Text to read -
University of Kentucky: In Black and White


The world is not black and white. The real world has a got of gray areas and no matter how much we wish it so, there’s not a lot of clean, cut and dried distinctions to be made.  One of the biggest issues that continues to linger for America is race relations. Since the country was founded by well-intentioned slave owners until we elected our first African-American President, Americans of all shades have continued to struggle with the concept of race and how people of different races and ethnicities should interact with each other. It’s ongoing because people, in general, have a hard time letting go of deeply ingrained notions of how things are. And that’s why it continues to be difficult to be African-American AND a fan of the University of Kentucky.

I grew up in Louisville, Kentucky, born in 1977 and raised in the 80s, I was a diehard Cardinal fan. My parents have degrees from UofL, my brothers and my extended family were all fans and alumni of the university as well. In the 1980s in Louisville, you’d have been hard pressed to find any African-Americans in the city of Louisville that supported the University of Kentucky in any way. Why? Because of Adolph Rupp. Because of Texas Western. And Because of this mindset that the University of Kentucky was inherently racist. I bought into it. It made sense, especially because I didn’t know any better. In those days, it wasn’t so much Blue vs. Red, but UK vs. UL as a black and white issue.

Written instruction 1 -
Copy the essay on race and rooting for Kentucky word for word, from start to finish.
The rows that come next have no connection to the essay above.

Recorded data -
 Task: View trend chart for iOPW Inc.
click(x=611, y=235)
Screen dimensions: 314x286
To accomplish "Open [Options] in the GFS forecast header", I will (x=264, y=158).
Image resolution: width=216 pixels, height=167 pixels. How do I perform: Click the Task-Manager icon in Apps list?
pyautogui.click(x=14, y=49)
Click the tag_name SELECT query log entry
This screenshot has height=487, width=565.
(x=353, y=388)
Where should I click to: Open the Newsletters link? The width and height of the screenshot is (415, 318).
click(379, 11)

...

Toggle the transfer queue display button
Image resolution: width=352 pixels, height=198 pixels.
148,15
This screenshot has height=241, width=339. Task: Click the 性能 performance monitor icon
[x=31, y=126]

Written instruction 2 -
Take the rows from the line containing "Task: View trend chart for iOPW Inc." through the line containing "click(379, 11)", both included, and swap "Newsletters" for "Announcements". Return only those lines, with nothing else changed.

Expected answer 1 -
University of Kentucky: In Black and White


The world is not black and white. The real world has a got of gray areas and no matter how much we wish it so, there’s not a lot of clean, cut and dried distinctions to be made.  One of the biggest issues that continues to linger for America is race relations. Since the country was founded by well-intentioned slave owners until we elected our first African-American President, Americans of all shades have continued to struggle with the concept of race and how people of different races and ethnicities should interact with each other. It’s ongoing because people, in general, have a hard time letting go of deeply ingrained notions of how things are. And that’s why it continues to be difficult to be African-American AND a fan of the University of Kentucky.

I grew up in Louisville, Kentucky, born in 1977 and raised in the 80s, I was a diehard Cardinal fan. My parents have degrees from UofL, my brothers and my extended family were all fans and alumni of the university as well. In the 1980s in Louisville, you’d have been hard pressed to find any African-Americans in the city of Louisville that supported the University of Kentucky in any way. Why? Because of Adolph Rupp. Because of Texas Western. And Because of this mindset that the University of Kentucky was inherently racist. I bought into it. It made sense, especially because I didn’t know any better. In those days, it wasn’t so much Blue vs. Red, but UK vs. UL as a black and white issue.

Expected answer 2 -
 Task: View trend chart for iOPW Inc.
click(x=611, y=235)
Screen dimensions: 314x286
To accomplish "Open [Options] in the GFS forecast header", I will (x=264, y=158).
Image resolution: width=216 pixels, height=167 pixels. How do I perform: Click the Task-Manager icon in Apps list?
pyautogui.click(x=14, y=49)
Click the tag_name SELECT query log entry
This screenshot has height=487, width=565.
(x=353, y=388)
Where should I click to: Open the Announcements link? The width and height of the screenshot is (415, 318).
click(379, 11)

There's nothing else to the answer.